The 2023 Ole Miss Rebels football team will represent the University of Mississippi in the West Division of the Southeastern Conference (SEC) during the 2023 NCAA Division I FBS football season. The Rebels are expected to be led by Lane Kiffin in his fourth season as their head coach.  

The Ole Miss football team plays its home games at Vaught–Hemingway Stadium in Oxford, Mississippi.

Schedule
Ole Miss and the SEC announced the 2023 football schedule on September 20, 2022. The 2023 Rebels' schedule consists of 7 home games and 5 away games for the regular season.
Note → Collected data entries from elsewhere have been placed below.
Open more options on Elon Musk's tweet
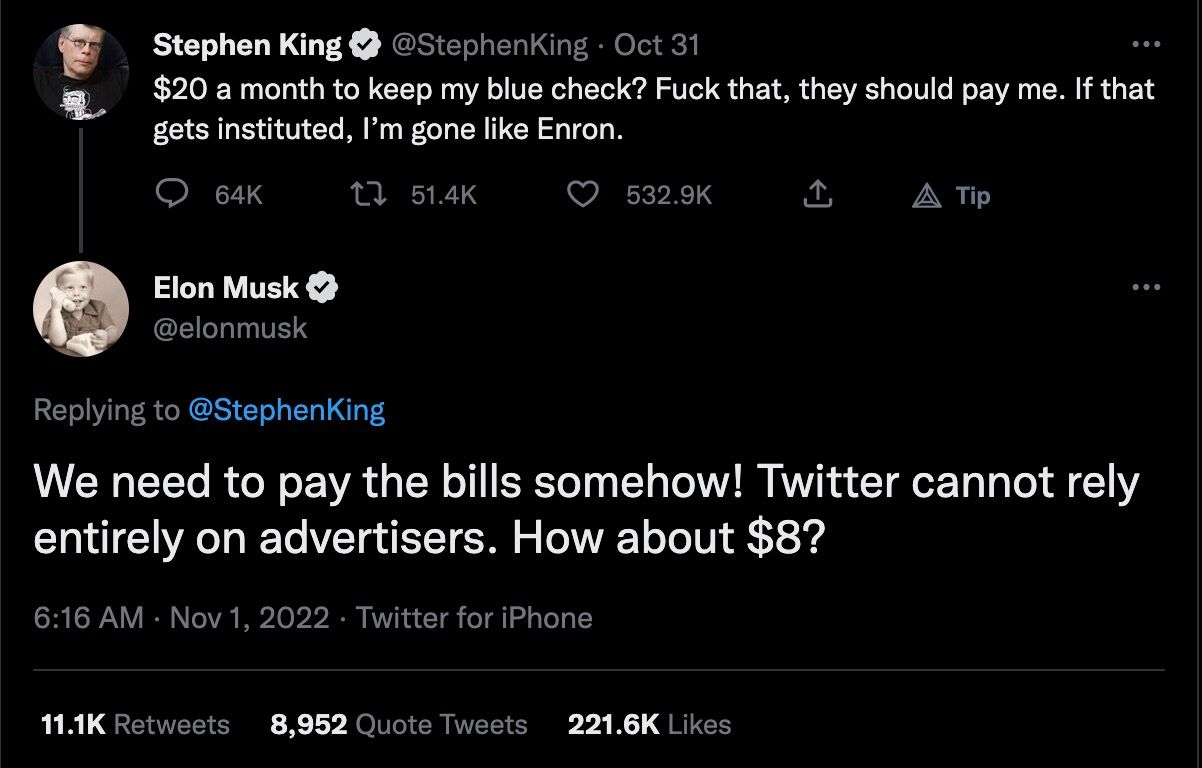Screen dimensions: 1202x768 click(1146, 288)
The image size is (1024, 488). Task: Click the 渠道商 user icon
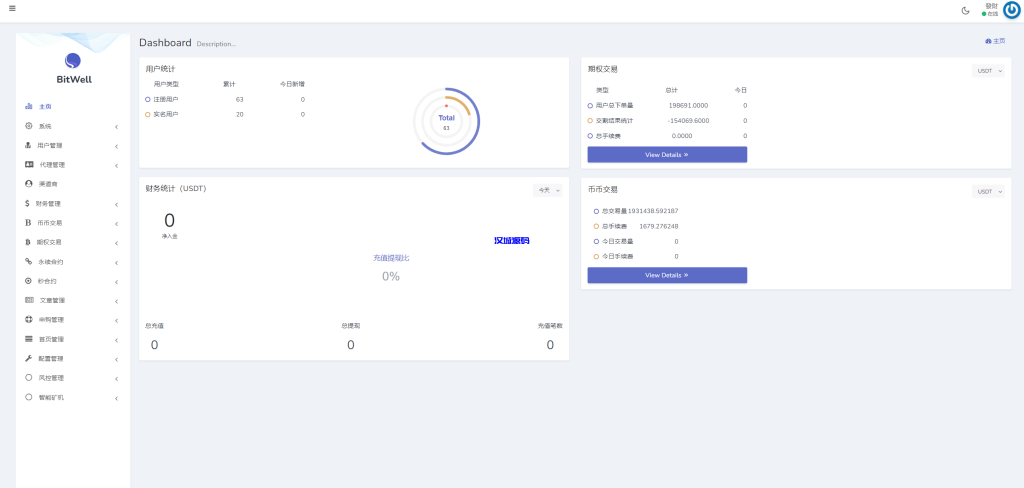click(29, 184)
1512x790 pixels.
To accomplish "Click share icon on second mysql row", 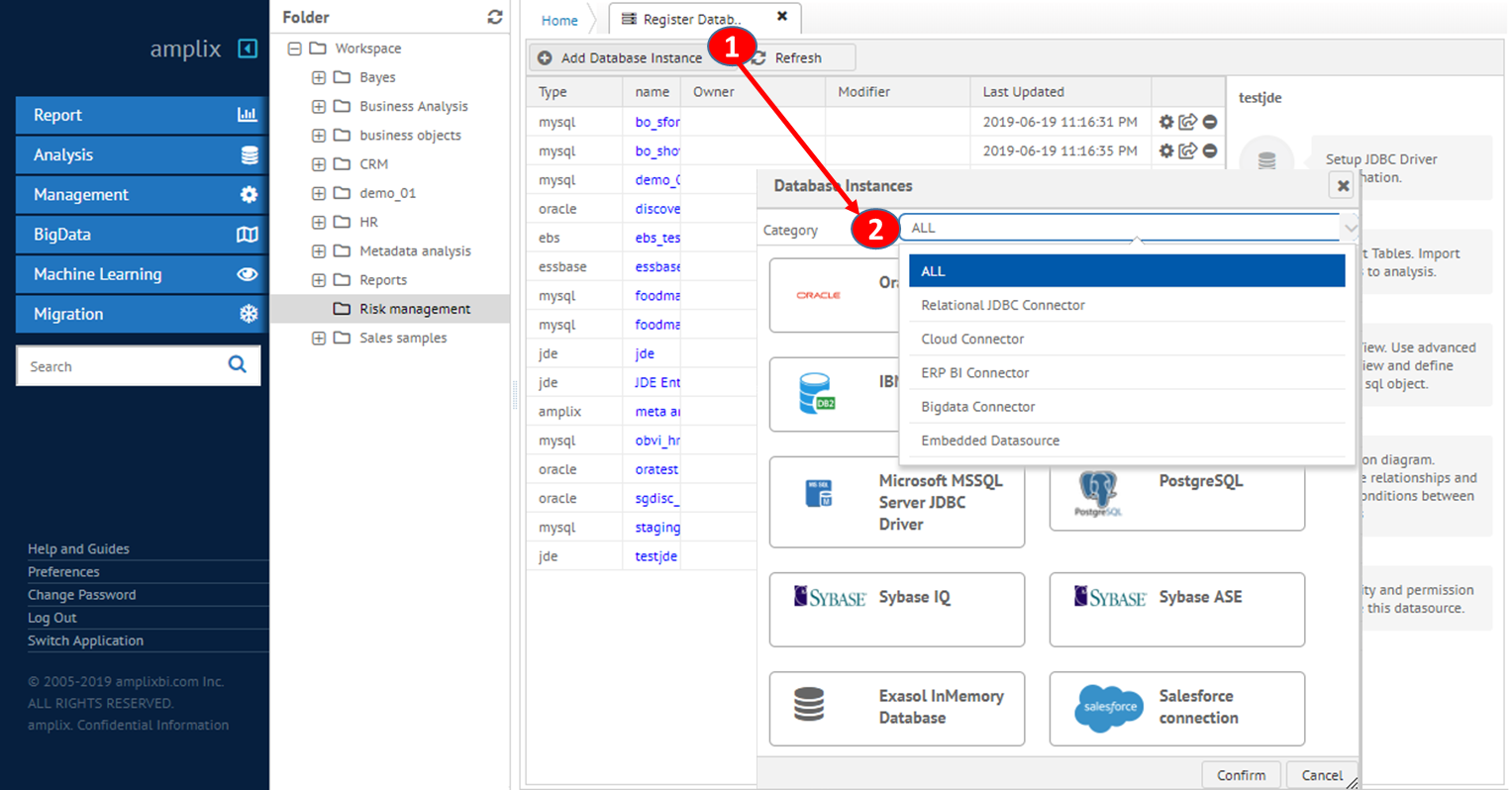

Ole Miss will host four SEC conference opponents Arkansas (rivalry), LSU (Magnolia Bowl), Texas A&M and Vanderbilt (rivalry) at home and will travel to four SEC opponents, Alabama (rivalry), Auburn (rivalry), Georgia and Mississippi State (Egg Bowl) to close out the SEC regular season on the road. Ole Miss is not scheduled to play SEC East opponents Florida, Kentucky, Missouri, South Carolina and Tennessee in the 2023 regular season. The Rebel's bye week comes during week 7 (on October 14, 2023).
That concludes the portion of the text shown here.